*** Block opens ***

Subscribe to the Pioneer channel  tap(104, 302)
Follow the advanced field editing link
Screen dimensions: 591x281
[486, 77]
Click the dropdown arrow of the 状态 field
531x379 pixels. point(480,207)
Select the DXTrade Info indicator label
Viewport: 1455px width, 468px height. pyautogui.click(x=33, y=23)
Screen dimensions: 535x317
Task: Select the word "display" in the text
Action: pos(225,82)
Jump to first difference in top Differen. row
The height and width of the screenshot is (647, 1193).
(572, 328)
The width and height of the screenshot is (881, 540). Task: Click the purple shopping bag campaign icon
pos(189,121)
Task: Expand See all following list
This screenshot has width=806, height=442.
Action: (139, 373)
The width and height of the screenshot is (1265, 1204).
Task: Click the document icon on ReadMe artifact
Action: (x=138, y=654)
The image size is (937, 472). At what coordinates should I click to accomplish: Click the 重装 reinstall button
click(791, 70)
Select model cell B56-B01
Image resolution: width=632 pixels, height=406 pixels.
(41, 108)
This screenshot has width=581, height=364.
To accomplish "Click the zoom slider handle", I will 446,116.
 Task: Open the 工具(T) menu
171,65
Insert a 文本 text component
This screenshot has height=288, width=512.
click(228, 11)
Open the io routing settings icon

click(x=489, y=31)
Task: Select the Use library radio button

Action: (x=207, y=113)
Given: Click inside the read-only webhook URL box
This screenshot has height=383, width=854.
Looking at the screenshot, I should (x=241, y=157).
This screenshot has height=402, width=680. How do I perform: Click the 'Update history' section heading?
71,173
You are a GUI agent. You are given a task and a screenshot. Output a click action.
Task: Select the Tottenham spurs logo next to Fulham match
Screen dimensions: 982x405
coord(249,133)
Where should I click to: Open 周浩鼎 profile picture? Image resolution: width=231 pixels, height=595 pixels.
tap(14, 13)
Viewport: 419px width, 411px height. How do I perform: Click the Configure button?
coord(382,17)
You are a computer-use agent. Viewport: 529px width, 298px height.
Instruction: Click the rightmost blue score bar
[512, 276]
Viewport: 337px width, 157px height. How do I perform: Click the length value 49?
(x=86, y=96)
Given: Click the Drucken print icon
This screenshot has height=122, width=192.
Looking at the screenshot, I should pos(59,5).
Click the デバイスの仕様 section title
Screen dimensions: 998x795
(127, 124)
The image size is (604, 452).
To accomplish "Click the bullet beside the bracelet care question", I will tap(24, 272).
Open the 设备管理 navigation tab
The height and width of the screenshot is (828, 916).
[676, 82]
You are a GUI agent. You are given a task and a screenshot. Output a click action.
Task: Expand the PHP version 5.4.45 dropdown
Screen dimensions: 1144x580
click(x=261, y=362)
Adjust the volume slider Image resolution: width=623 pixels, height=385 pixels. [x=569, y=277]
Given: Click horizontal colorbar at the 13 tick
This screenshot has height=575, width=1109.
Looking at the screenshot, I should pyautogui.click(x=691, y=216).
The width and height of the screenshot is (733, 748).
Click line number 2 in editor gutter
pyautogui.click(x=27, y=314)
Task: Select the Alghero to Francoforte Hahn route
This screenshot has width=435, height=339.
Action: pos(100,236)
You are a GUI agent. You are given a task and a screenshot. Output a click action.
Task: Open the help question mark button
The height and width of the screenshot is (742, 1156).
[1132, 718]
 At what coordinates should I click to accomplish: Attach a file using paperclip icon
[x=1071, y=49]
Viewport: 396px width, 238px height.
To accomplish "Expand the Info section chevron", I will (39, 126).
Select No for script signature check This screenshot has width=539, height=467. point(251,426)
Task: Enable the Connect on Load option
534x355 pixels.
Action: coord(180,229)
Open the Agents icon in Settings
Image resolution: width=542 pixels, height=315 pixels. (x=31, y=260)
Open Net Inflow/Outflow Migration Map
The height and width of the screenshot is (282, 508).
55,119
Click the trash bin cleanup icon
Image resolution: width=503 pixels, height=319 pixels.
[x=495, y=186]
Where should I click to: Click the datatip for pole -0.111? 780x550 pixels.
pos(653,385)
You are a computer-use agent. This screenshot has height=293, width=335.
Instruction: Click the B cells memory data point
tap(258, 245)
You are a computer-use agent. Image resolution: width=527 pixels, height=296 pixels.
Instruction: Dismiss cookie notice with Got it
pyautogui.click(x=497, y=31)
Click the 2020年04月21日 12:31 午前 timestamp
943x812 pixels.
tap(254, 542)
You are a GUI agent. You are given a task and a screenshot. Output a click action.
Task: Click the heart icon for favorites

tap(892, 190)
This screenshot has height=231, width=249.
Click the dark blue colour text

*** Block closes ***

- Work task:
Word for word, restate the lines of the data above that fall between the line holding "Open the Agents icon in Settings" and the line holding "You are a computer-use agent. Image", inclusive, and no other lines.

- Answer for the task:
Open the Agents icon in Settings
Image resolution: width=542 pixels, height=315 pixels. (x=31, y=260)
Open Net Inflow/Outflow Migration Map
The height and width of the screenshot is (282, 508).
55,119
Click the trash bin cleanup icon
Image resolution: width=503 pixels, height=319 pixels.
[x=495, y=186]
Where should I click to: Click the datatip for pole -0.111? 780x550 pixels.
pos(653,385)
You are a computer-use agent. This screenshot has height=293, width=335.
Instruction: Click the B cells memory data point
tap(258, 245)
You are a computer-use agent. Image resolution: width=527 pixels, height=296 pixels.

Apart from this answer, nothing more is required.